The most important missionary to the Goths was Bishop Ulfilas, son of a Gothic father and a Cappadocian mother probably descended from captives of a Gothic raiding party. He was educated in Constantinople (modern Istanbul) and at Antioch in 341 was consecrated “Bishop of the Christians in the Getic [Gothic] Land.” His translation of the Bible into Gothic was very helpful in his mission to the Goths. He is commonly described as an Arian Christian—one who denied the divinity of Christ—as opposed to an adherent of the belief that later was adopted by the Christian Church as orthodox—that Christ was one in substance with the Father. But in reality Ulfilas did not adopt either of these positions and simply refrained from speaking on the matter of whether or not Christ was divine (a reticence that has failed to satisfy Roman Catholic historians, by whom he is considered to this day an Arian because he did not strongly support the Orthodox position). The Tervingian leader Fritigern professed Arian belief in the hope of gaining the support of the emperor Valens, who was Arian. Fritigern’s rival, Athaneric, in keeping with his conservative bent, sought to maintain the
Gothic cultic tradition and saw all forms of Christianity as a threat.
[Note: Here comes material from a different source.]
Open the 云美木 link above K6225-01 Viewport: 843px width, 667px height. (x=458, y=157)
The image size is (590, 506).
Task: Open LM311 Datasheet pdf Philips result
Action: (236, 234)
The Goths, as important as they are to the history of Europe, were one subgrouping among many Germanic peoples. Their name, however, especially in its adjective form Gothic, has taken on broad meanings. It has been used synonymously with “Germanic” or “Teutonic” (see TEUTONES). It has also been applied to a type of art of the Middle Ages, reflecting a Renaissance contempt for the cultural influence of “barbarian” peoples. It has also been applied more generally to elements of style or behavior from the Middle Ages—that is, the “Dark Ages”—and hence is synonymous with crude, rude, or uncivilized.
Further Reading
Jan Czarnecki. The Goths in Ancient Poland (Miami: University of Miami Press, 1975).
Peter Heather. The Goths (Oxford: Oxford University Press, 1996).
Malcolm Todd. Everyday Life of the Barbarians: Goths, Franks, and Vandals (New York: Fromm
International, 1988).
Herwig Wolfram. History of the Goths (Berkeley: University of California Press, 1990).